Exchanging Lower Values for Higher Joys
December 2011 — Vol. 1, Issue 2
Fr. Drew Gawrych, C.S.C.
“Sacrifice does not mean ‘giving up’ something, as if there were a loss; rather, it is an exchange: an exchange of lower values for higher joys.”
I ran across that quote from Archbishop Fulton Sheen while reading his masterful work on Jesus, simply entitled Life of Christ. Although the immediate context for the quote was Archbishop Sheen’s explanation of Jesus’ teaching on the Cross, I was immediately struck that his words contained great insight into what is a standard stumbling block for those discerning a vocation to religious life.
When reflecting on the vows of poverty, chastity and obedience, many of us often fall into the temptation of focusing on what we have to give up in order to live religious life. Rarely do we focus on what we stand to gain through living the vows. In other words, we look on the sacrifice of religious life as a “giving up” rather than “an exchange.”
On the other hand, when we reflect on marriage, we are more likely to see the sacrifice of marriage as “an exchange” rather than merely as a “giving up.” Yet in our discernment, if we only focus on what we stand to gain through marriage and give up through religious life, we will never be able to discern well the sacrifice the Lord is calling us to in our lives.
Both marriage and religious life involve sacrifice, this is true. But the sacrifice of both vocations is not a giving up, but rather, in the words of Archbishop Sheen, “an exchange of lower values for higher joys.” Again, we often more easily see this when it comes to the vocation of marriage, but the same is even more true of the vocation of religious life.
Through the vows of poverty, chastity and obedience, we do not simply give up the enjoyment of our own material goods, the beautiful intimacy of marriage, and the independent exercise of our own free will. Instead, we exchange those goods to be able to live, in the words of the Constitutions of the Congregation of Holy Cross, with a “single-hearted intimacy with God, a trusting dependence on God, and a willing surrender to God. … In consecrated celibacy we wish to love with the freedom, openness and availability that can be recognized as a sign of the kingdom.

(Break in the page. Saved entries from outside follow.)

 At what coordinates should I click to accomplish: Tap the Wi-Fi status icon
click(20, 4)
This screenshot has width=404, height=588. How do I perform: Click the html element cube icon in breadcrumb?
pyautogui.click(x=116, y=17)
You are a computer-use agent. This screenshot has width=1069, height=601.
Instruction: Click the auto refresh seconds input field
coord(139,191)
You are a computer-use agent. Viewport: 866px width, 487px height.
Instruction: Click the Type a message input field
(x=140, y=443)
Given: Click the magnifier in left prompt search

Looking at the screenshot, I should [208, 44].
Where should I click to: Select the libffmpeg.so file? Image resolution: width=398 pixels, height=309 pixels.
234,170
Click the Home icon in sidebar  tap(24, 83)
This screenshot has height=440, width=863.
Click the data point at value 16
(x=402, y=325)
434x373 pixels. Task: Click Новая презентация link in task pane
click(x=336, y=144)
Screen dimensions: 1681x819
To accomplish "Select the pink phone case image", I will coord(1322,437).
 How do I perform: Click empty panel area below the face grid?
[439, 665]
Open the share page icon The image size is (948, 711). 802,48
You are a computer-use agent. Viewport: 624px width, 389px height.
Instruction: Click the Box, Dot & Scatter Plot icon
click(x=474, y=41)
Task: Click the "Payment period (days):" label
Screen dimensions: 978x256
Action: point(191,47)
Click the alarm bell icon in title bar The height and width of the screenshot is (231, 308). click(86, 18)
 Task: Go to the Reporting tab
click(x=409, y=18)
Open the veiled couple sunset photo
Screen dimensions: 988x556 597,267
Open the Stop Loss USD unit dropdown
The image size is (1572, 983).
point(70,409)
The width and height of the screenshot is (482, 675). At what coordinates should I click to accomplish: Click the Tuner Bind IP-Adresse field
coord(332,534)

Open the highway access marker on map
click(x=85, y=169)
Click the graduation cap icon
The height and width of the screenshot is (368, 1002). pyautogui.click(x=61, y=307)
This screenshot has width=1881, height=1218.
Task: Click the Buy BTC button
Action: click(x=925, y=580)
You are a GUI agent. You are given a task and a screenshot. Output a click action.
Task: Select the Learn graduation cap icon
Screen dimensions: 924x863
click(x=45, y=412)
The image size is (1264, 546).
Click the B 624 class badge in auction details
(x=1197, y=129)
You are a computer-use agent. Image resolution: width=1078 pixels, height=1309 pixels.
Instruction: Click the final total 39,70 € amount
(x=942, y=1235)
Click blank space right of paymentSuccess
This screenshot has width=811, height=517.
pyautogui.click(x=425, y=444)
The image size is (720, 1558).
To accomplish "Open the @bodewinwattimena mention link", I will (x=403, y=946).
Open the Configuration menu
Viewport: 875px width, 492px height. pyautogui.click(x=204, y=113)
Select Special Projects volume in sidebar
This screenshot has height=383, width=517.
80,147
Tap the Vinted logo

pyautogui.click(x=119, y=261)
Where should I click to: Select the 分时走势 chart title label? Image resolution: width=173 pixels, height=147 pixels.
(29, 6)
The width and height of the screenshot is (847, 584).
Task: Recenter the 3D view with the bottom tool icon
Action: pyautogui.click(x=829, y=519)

In consecrated poverty we seek to share the lot of the poor and to unite in their cause, trusting in the Lord as provider. In consecrated obedience we join with our brothers in community and with the whole church in the search for God’s will” (5:43-4).
It is so important to remember what we gain through the vocation of religious life because that is precisely what we will sacrifice if we follow the vocation of marriage. We will exchange the goods and blessings of religious life in order to enjoy the goods and blessings of marriage.
It is when we begin to see the sacrifice of both these beautiful vocations precisely as this exchange that we can truly begin to ask the question: What, for me, constitutes the exchange “of lower values for higher joys” when it comes to marriage and religious life?
As Archbishop Sheen points out regarding the nature of sacrifice, “Exchange implies something that one can get along without, and something one cannot get along without.” Thus, given what I stand to gain in the exchange of either marriage or religious life, which vocation is it that I “cannot get along without”? The answer to that question will go a long way into revealing to you in what vocation God is calling you to sacrifice for the sake of His Kingdom.